La vision 2010 est-elle menacée ?

La vision 2010 est-elle menacée ?

«Réclamer actuellement un budget de 700 millions de dirhams pour l’ONMT est un faux débat », clame Samir Sahraoui. Le président du CRT de Rabat sait bien de quoi il parle. Quand il était encore à la tête de cette institution, en 1998, les allocations données par l’Etat étaient de 120 millions de dirhams. Un montant  auquel s’ajoutait quelque 50 millions de dirhams, produits de la Taxe de promotion touristique (TPT), lequel n’a pas bougé depuis dix ans. A l’époque, le Maroc était présent partout, dans tous les salons.

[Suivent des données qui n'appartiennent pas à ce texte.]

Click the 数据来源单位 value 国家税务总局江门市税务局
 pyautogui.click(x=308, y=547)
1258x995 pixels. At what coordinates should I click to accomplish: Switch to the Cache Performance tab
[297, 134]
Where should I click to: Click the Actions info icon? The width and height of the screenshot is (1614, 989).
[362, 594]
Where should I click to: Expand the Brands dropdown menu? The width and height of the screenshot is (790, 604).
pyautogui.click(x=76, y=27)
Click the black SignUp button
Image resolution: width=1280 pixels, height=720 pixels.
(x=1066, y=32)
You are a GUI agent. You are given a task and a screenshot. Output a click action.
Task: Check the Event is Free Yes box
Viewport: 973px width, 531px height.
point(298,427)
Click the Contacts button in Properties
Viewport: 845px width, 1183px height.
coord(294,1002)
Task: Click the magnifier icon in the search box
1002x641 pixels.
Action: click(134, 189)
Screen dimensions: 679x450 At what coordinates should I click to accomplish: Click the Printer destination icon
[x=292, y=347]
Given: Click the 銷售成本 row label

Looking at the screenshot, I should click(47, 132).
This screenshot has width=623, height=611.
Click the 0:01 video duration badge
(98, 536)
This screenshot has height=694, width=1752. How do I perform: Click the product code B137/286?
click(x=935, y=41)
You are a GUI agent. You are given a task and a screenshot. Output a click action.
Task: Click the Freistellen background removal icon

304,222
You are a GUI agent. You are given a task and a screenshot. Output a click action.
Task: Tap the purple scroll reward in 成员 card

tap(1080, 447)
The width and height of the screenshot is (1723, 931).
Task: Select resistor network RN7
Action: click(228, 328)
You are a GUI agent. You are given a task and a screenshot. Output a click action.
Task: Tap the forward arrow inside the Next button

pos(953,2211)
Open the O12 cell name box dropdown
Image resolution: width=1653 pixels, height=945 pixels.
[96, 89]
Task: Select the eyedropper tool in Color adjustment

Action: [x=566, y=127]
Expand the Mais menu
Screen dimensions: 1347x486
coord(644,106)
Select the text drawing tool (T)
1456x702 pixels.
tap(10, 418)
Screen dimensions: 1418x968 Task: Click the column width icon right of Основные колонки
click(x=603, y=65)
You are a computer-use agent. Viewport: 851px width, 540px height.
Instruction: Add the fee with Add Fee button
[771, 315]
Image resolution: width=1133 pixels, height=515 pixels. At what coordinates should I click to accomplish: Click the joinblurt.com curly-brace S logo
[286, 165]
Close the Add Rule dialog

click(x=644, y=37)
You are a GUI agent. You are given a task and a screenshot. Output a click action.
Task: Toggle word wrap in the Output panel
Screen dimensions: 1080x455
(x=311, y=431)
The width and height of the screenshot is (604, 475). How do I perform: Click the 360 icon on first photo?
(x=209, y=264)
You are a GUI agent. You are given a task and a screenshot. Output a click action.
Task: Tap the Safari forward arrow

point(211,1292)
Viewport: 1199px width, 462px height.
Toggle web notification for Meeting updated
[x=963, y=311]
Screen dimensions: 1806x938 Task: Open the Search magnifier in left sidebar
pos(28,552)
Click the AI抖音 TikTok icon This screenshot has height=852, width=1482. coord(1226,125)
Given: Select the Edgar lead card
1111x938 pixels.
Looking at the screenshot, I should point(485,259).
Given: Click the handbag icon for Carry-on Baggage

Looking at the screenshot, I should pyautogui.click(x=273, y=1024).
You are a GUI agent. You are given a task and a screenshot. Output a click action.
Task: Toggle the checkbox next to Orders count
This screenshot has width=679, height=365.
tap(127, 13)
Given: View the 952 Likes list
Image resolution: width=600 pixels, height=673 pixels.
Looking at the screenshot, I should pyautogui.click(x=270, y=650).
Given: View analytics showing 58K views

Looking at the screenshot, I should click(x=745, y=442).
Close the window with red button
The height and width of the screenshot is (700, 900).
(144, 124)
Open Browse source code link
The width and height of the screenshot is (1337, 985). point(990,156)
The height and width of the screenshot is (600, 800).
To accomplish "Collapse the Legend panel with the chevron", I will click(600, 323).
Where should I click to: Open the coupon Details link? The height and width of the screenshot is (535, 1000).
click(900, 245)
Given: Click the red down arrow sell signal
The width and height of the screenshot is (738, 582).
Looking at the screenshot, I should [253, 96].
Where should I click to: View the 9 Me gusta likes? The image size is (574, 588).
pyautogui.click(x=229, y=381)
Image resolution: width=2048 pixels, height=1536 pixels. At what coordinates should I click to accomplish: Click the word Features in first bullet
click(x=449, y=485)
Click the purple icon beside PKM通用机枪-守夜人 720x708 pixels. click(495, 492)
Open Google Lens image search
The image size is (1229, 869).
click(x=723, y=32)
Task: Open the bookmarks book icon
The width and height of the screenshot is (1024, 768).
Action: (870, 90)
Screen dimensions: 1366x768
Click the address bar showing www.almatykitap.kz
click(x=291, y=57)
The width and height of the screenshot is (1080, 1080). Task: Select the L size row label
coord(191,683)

Aujourd’hui, l’ONMT dispose d’un Trésor de guerre de 400 millions de dirhams. «Peut-être ce n’est pas suffisant, mais ne doit-on pas planifier d’abord l’utilisation de cette manne?», s’interroge-t-on de part et d’autres. Partisan de l’augmentation, le bureau Fédéral de la Fédération nationale du tourisme lors de sa réunion du mardi 13 janvier, était unanime sur la question : «on doit augmenter le budget de l’ONMT conformément à la vision 2010 ». Or, la  cadence prévue, à raison de 70 millions par an est gelée depuis deux ans.
D’aucuns y voient des freins pour la vision 2010. D’autres crient au danger, à la menace sur la vision 2010. Celle-ci avance pourtant comme en témoignent les statistiques fournis par le ministère du Tourisme. A la fin de l’exercice en cours, l’on aura certainement dépassé les 6 millions de touristes. «Afin d’atténuer le débat latent sur la fiabilité des chiffres, il faudrait incorporer dans les bulletins ministériels, la notion du rapport revenu par touriste», souligne un promoteur. Le moins que l’on puisse dire est que  si les arrivées tout azimut ont augmenté, chez les réceptifs la réalité est tout autre.
En effet, entre 2000 et 2004, les nuitées réalisées dans les hôtels classés du tourisme récepteur  ont reculé de 960 493. Si l’on s’en tient aux statistiques mêmes du ministère, 11 267 761 nuitées ont été réalisées dans les hôtels classés du tourisme récepteur en 2000 contre seulement 10 307 268 en 2004. A l’inverse de cette tendance négative, les arrivées de touristes étrangers (MRE non compris) aux postes frontières ont augmenté mais de seulement 167 338 entre 2000 et 2005. Une cadence trop lente pour arriver aux 7 millions de visiteurs étrangers attendus à l’horizon 2010.
Les retards de la vision 2010 sont plus apparents encore quand on s’intéresse à la situation des nuitées par ville. Agadir accuse un retard de 182 849 nuitées entre 2000 et 2004. Idem pour Casablanca (-127 315),  Rabat (-50 107), Fès (-118 863),etc.
Seule éclaircie, Marrakech et ses 398 547 d’augmentation. Certes, comme le rappelle-t-on dans les rangs de la profession, rien n’est encore perdu. Mais il est temps de fixer la vision 2010 dans les yeux. D’autant que, loin des chiffres, les stations Azur peinent à prendre véritablement leur envol. Même si Joseph Duric, chef de projet de la station de Mogador est toujours persuadé que le premier hôtel sera livré durant le deuxième trimestre 2007, l’on ne peut dire que les six stations avancent au même rythme, avec le respect des différents calendriers d’exécution des travaux. A Mogador, certaines réalisations sont suspendues à des autorisations.
A ce sujet, la réunion avec l’autorité provinciale, prévue vendredi, pourrait débloquer la situation. L’on ne peut dire du même de Taghazout (suspendu à un appel d’offres), la Plage Blanche (qui cherche repreneur), Kerzner  ou encore Fadesa qui fait le tabac sur la partie immobilière. Les prochaines assises d’Essaouira, prévues du 2 au 4 décembre, seront-elles l’occasion d’un vrai débat ? A voir.